[PASSAGE GIVEN]

● ● ●

The key slogan for Miss Representation is “you can’t be what you can’t see,” meant to drive home the fact that girls cannot become successful, self-assured, empowered and civically engaged if they do not see women who embody these traits on television, in the movies, and in the pages of magazines. It is a powerful message. But again, Newsom seems to commit the very sin of which she hopes to rid the world. Who don’t we see in Miss Representation? Women with disabilities, for starters, whose large-scale exclusion by the mainstream media contributes greatly to the discrimination they experience every day, as their abilities and intelligence are routinely under-estimated or outright dismissed.
We also see a whole lot of privileged white women doing most of the talking, which means we don’t see a whole lot of anybody else. Margaret Cho, Rosario Dawson and a few others (on camera only briefly) are great speakers – women of colour with great insights and experiences. But they play supporting roles. Bit parts, if you will. Just like the world of Hollywood she comes from, Newsom lets the usual suspects take the lead, with a smattering of diverse voices included on the periphery. In prioritizing academic arguments over down-to-earth truth-telling (in one of the few times Cho appears on screen, she tells of how, after being pressured to lose weight to remain on air, she was eventually replaced by Drew Carey “because, you know, he’s so slim”), Newsom reinforces the typical practice of making formally educated white persons’ knowledge and experiences central and everyone else’s supplementary. This view was echoed by some of the women who attended the film with me – smart, well-spoken women of colour – who lamented seeing yet another feminist documentary in which time that was afforded to people like Gloria Steinem meant little was left for minorities.
The film also includes small clips from Rachel Maddow, who comically speaks to the amount of hate mail she receives about how she looks. Here she hints – without saying it outright – at the challenges of being gay on TV. The critically engaged viewer might take this comment a bit further and ponder the particular challenges women face when trying to make it in the media business if they don’t conform to the ridiculous universal standard of femininity. Or, they might think of the harm done to young queer or transgender persons struggling to see themselves and their experiences reflected in the media they consume. They might. And if they don’t, well it’s safe to say the specific harm done to queer women by the media’s completely distorted view of female sexuality (which excludes them almost entirely, except when included in the context of male heterosexual fantasy) is left unexamined. You can’t be what you can’t see.
So the key characters in Miss Representation were less than original, but so too was the film’s formula. Newsom bookends the film with the narrative of her pregnancy and her hopes to improve her baby’s future by overturning the state of this media-saturated culture (complete with dream-like camera techniques and music almost certainly titled “Hopeful”). In between she bombards the audience with graphic, sexist imagery, shot after shot after shot aimed to elicit gasps and furrowed brows and offended shaking heads (all of which I did while watching it, by the way).

● ● ●

[INFORMATION SHOWN]
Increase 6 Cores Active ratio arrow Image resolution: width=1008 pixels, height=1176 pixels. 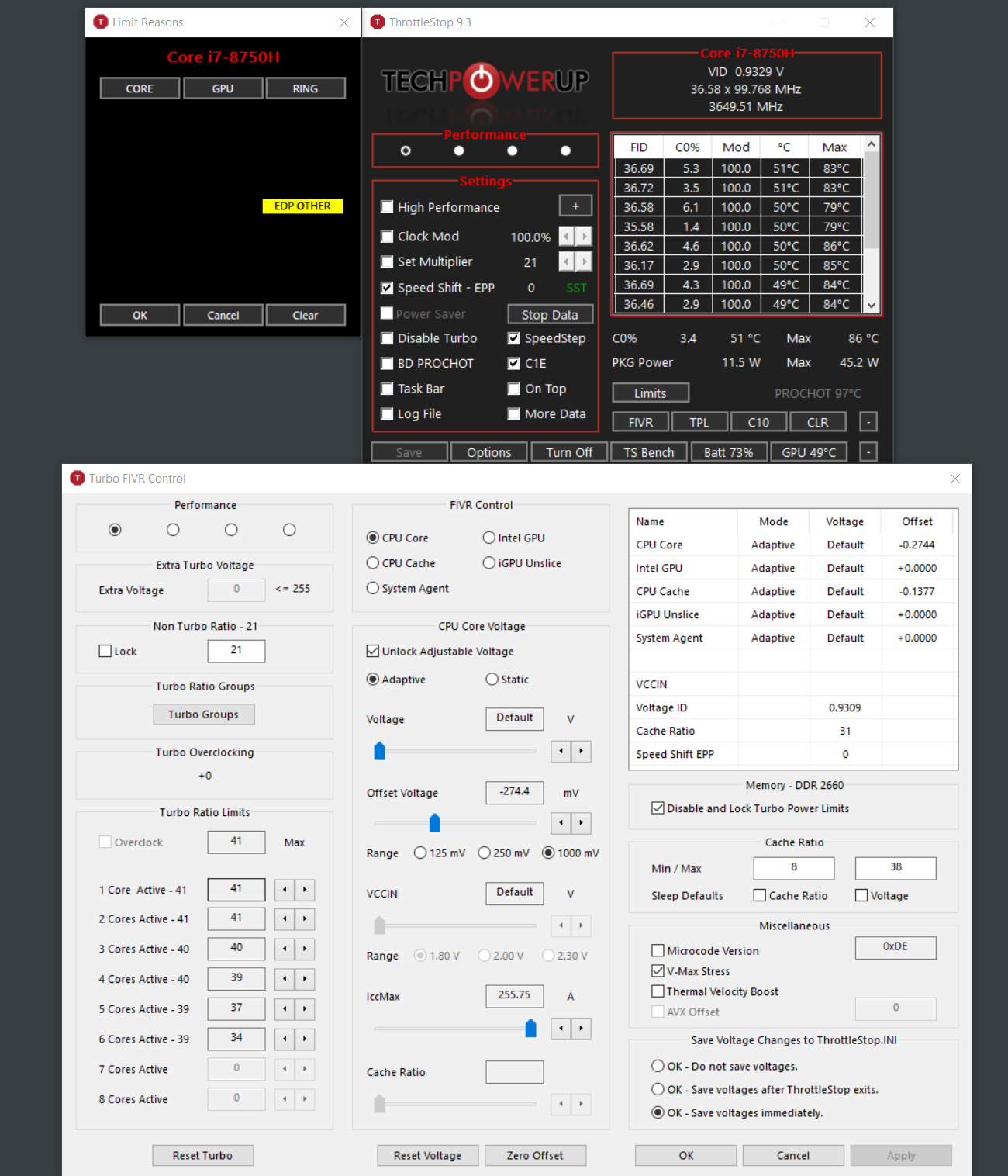tap(305, 1039)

● ● ●

[WHAT THE EXERCISE ASKS] Reproduce word for word the part of the Miss Representation review that opens with the words containing "So the key characters" and closes with "by the way).". The listing has no role here.

[RESPONSE]
So the key characters in Miss Representation were less than original, but so too was the film’s formula. Newsom bookends the film with the narrative of her pregnancy and her hopes to improve her baby’s future by overturning the state of this media-saturated culture (complete with dream-like camera techniques and music almost certainly titled “Hopeful”). In between she bombards the audience with graphic, sexist imagery, shot after shot after shot aimed to elicit gasps and furrowed brows and offended shaking heads (all of which I did while watching it, by the way).